The Covid-19 pandemic has highlighted the longstanding under representation of ethnic minorities in clinical research – including migrant populations [1]. Ethnic minorities in the UK are at significantly greater risk of severe disease and death from Covid-19 than their White counterparts [2]. Similarly, migrants in high-income countries with Covid-19 have been identified as being at potentially greater risk of hospitalisation and death than non-migrants [3]. Despite this, a recent National Institute for Health Research (NIHR) report found ethnic minorities constitute only 9·26% of participants in UK Covid-19 studies, below their representation in the general population (13·80%) [4].
The NIHR has stated that Covid-19 research needs more ethnic minority participants to ensure the research is representative of the UK population. The inclusion of these groups in Covid-19 vaccine trials is particularly pertinent, with vaccine uptake being lower among ethnic minority groups than White people in the UK despite their increased risk [5]. Some migrant group's concerns around the vaccine are due to their lack of inclusion in the clinical trials, highlighting an urgent need to understand and address the reasons underlying these disparities in Covid-19 research participation [6].
Reasons for the underrepresentation of ethnic minority groups in Covid-19 research are poorly elucidated but are likely due to a combination of personal and structural factors. Socio-political factors may include social deprivation limiting access to health services, and subsequently, participation in – and awareness of – health research. Participant-related factors may include language and cultural barriers, and mistrust towards researchers and research institutions. Fear, mistrust and access barriers are the effects of powerful upstream factors including structural racism, marginalisation and ethnic exclusion. Previous studies have noted that a good researcher-participant relationship is a key facilitator of their participation [7]. Lack of ethnic minority participation has also been linked to racial discrimination and previous negative healthcare experiences [5]. A qualitative study in the UK seeking the views of ethnic minorities towards participation in Covid-19 vaccine trials identified a range of barriers including concerns around attending hospitals, lack of support if problems arose and language barriers between themselves and research staff, despite agreement that this research was necessary [8].
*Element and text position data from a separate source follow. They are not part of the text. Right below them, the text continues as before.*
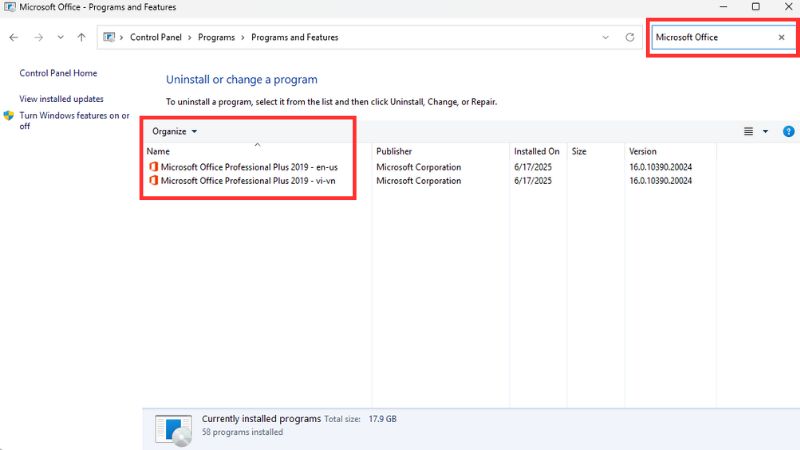Click the Back navigation arrow
Viewport: 800px width, 450px height.
point(14,37)
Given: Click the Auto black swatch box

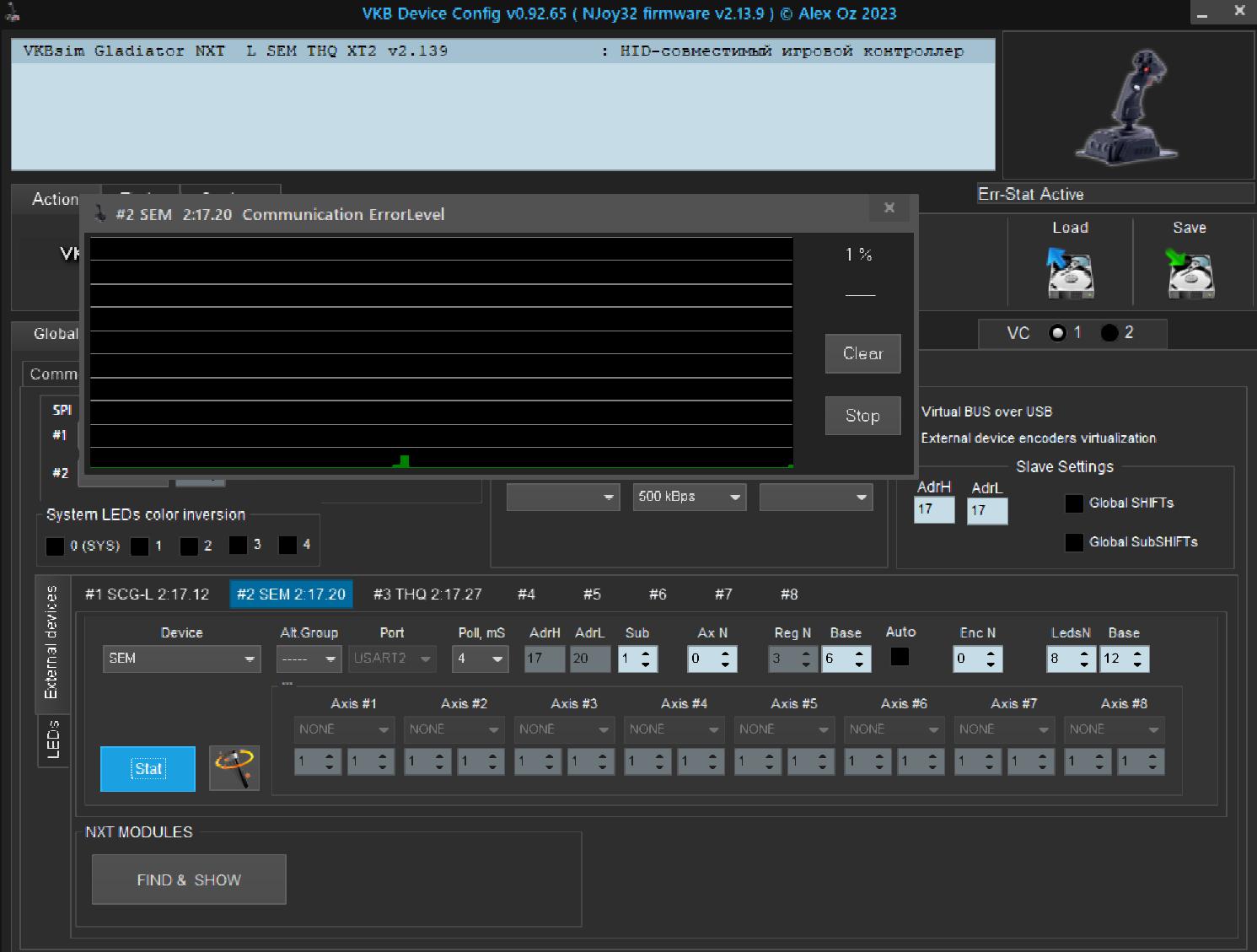Looking at the screenshot, I should 900,656.
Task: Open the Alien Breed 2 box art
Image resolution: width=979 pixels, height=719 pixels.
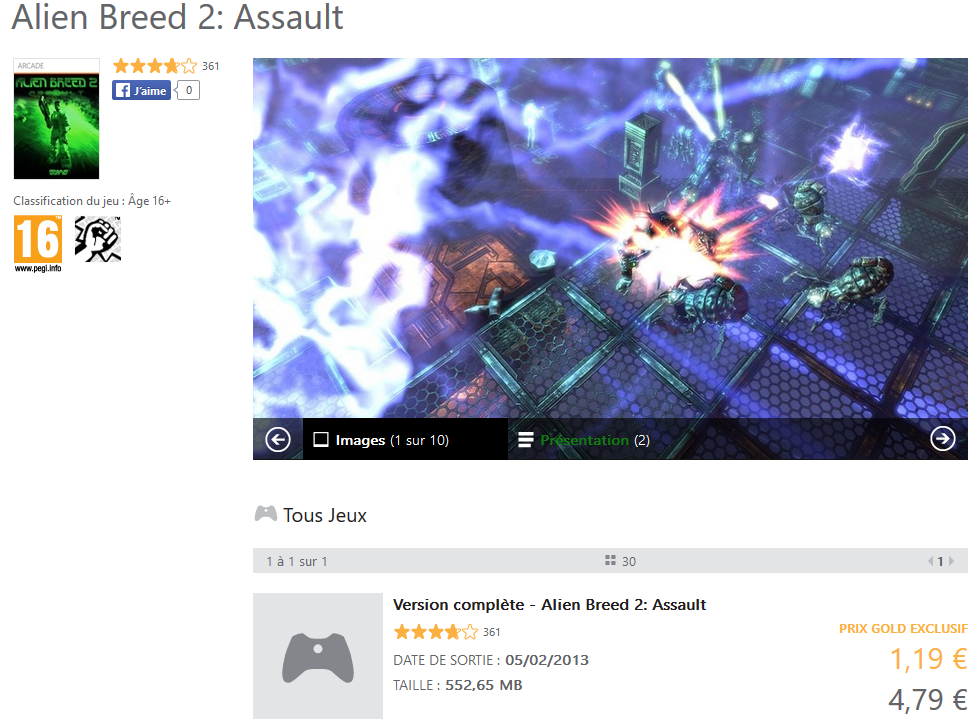Action: click(x=56, y=119)
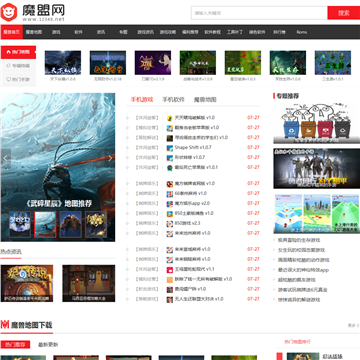Switch to 最新更新 under 魔兽地图下载

click(48, 344)
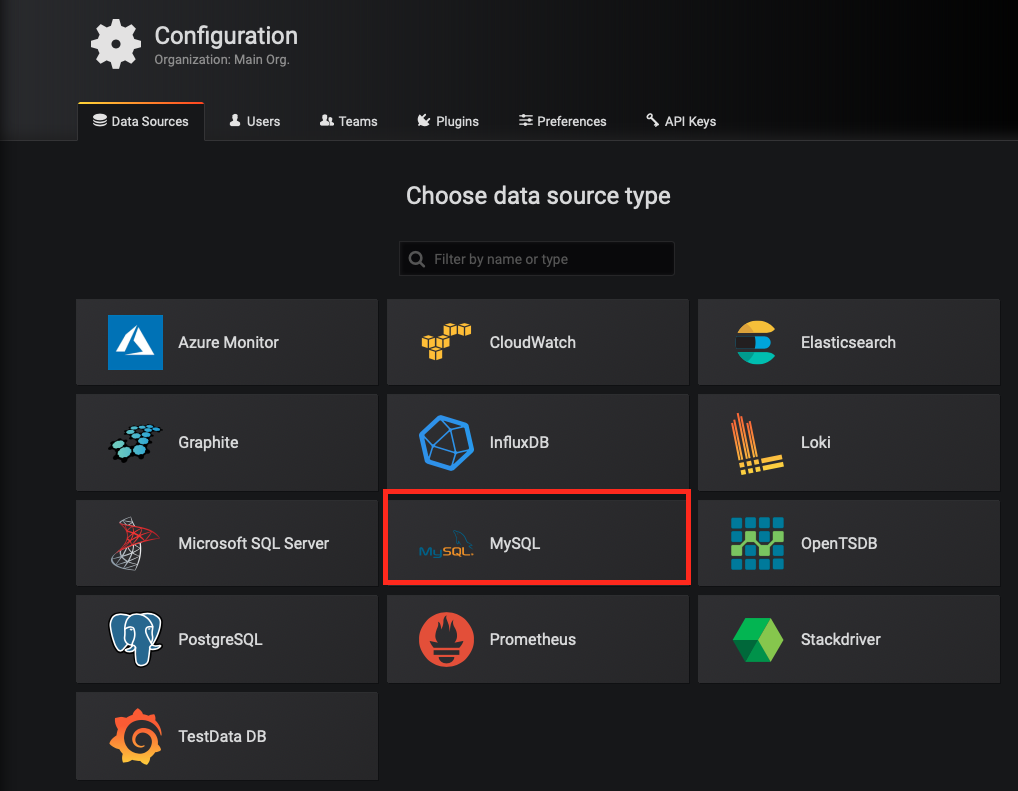Go to the Preferences tab
The height and width of the screenshot is (791, 1018).
pos(562,121)
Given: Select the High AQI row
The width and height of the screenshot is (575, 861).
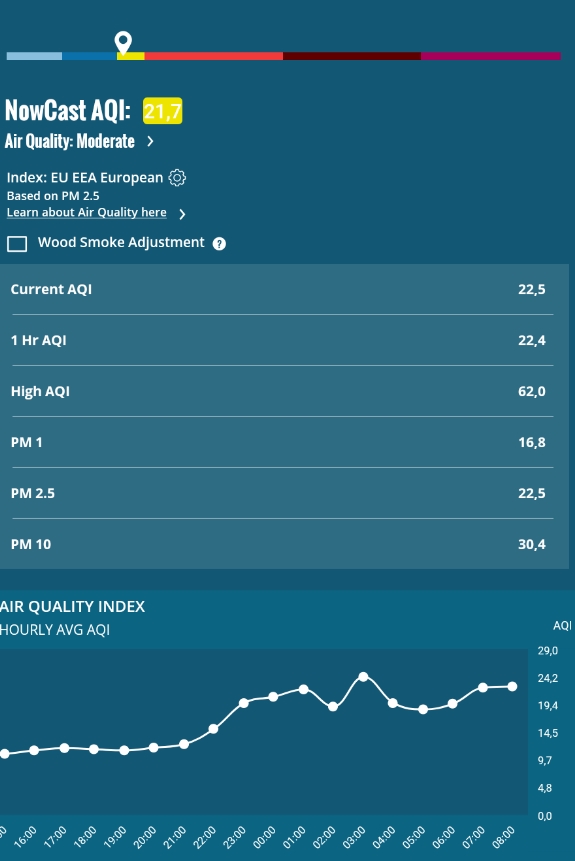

Factors relating to research design and approach taken by researchers, including the omission of ethnicity from covariate data and non-inclusive recruitment strategies, are also likely to impact negatively on recruitment from these communities. As of 27th March 2021, only 1·43% of US-based studies investigating Covid-19 registered on Clinicaltrials.gov were collecting data about ethnicity, highlighting how this problem continues to go overlooked. Another review examining ethnic minority research participation found that the number of individuals from minority groups actually invited by researchers to participate in research was disproportionately small compared to their representation in the wider population [9]. Strategies to increase ethnic minority representation in medical research must seek to tackle the root causes of underrepresentation including systemic racism, racial discrimination and access barriers.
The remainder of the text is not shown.